Tuesday, April 20, 2010

gray powell


Its really realy happen in this world, I ask u, question , "What happens when someone ( gray Powell)  leaves ( forget or not ) a prototype of the new iPhone sitting on a bar? ' He gets an unofficial fan site, Facebook pages,A Number that could be important,  and his name plastered on merchandise...all in the matter of a few hours.



Gizmodo was able to identify the man who lost a prototype of the next-generation iPhone at a bar in California, based on information found on the device.
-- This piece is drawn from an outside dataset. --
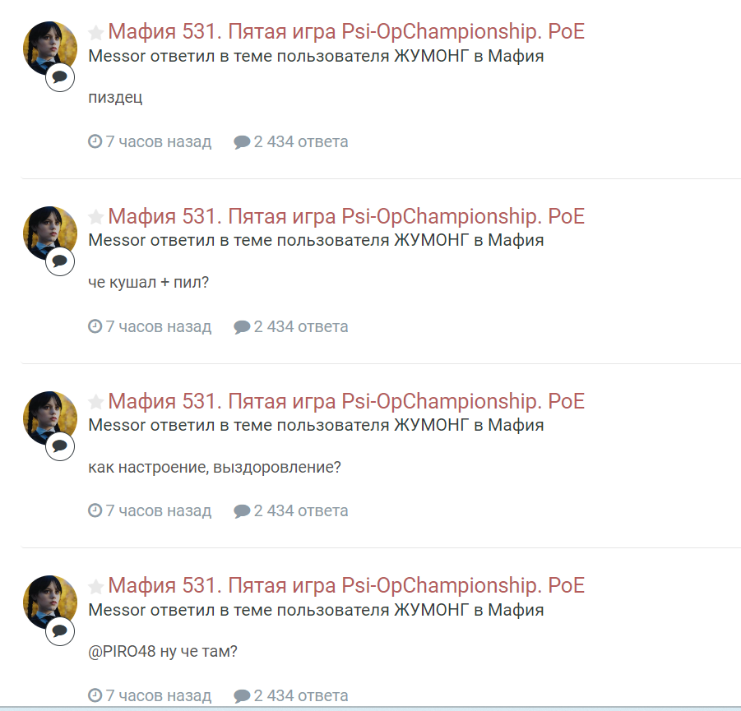Click the star icon of the first post
741x711 pixels.
coord(96,33)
The blog reports that the man's name is Gray Powell and he works (worked?) at Apple's offices in central California.
here is a litlle story bout a lost iPhone
The 27-year-old Powell—a North Carolina State University 2006 graduate and talented amateur photographer—is an Apple Software Engineer working on the iPhone Baseband Software, the little program that enables the iPhone to make calls.
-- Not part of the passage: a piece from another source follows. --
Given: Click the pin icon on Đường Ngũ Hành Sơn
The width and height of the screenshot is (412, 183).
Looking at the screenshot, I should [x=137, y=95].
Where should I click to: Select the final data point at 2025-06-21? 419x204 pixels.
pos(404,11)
On the night of March 18, he was enjoying the fine imported ales at Gourmet Haus Staudt, a nice German beer garden in Redwood City, California. He was happy. The place was great. The beer was excellent. “I underestimated how good German beer is,” he typed into the next-generation iPhone he was testing on the field, cleverly disguised as an iPhone 3GS. It was his last Facebook update from the secret iPhone. It was the last time he ever saw the iPhone, right before he abandoned it on bar stool, leaving to go home.


Not to be confused with the guy who played Chad in the 2006 movie Hollywoodland, Gray Powell has already earned his name in the annals of tech history. And it has already begun.

The domain GrayPowell.com has already been registered and it is selling t-shirts and other clothes with a printed phrase that reads, "LOST: Next-gen iPhone."

In the first hour of the day, around midnight on April 20, Gray Powell was already the 5th most popular Google search.

No one knows for sure what has happened to Powell since the incident, but there's a good chance that Apple may have let him go. This is one of the biggest blunders in the company's history, unless we're being played for some huge PR stunt.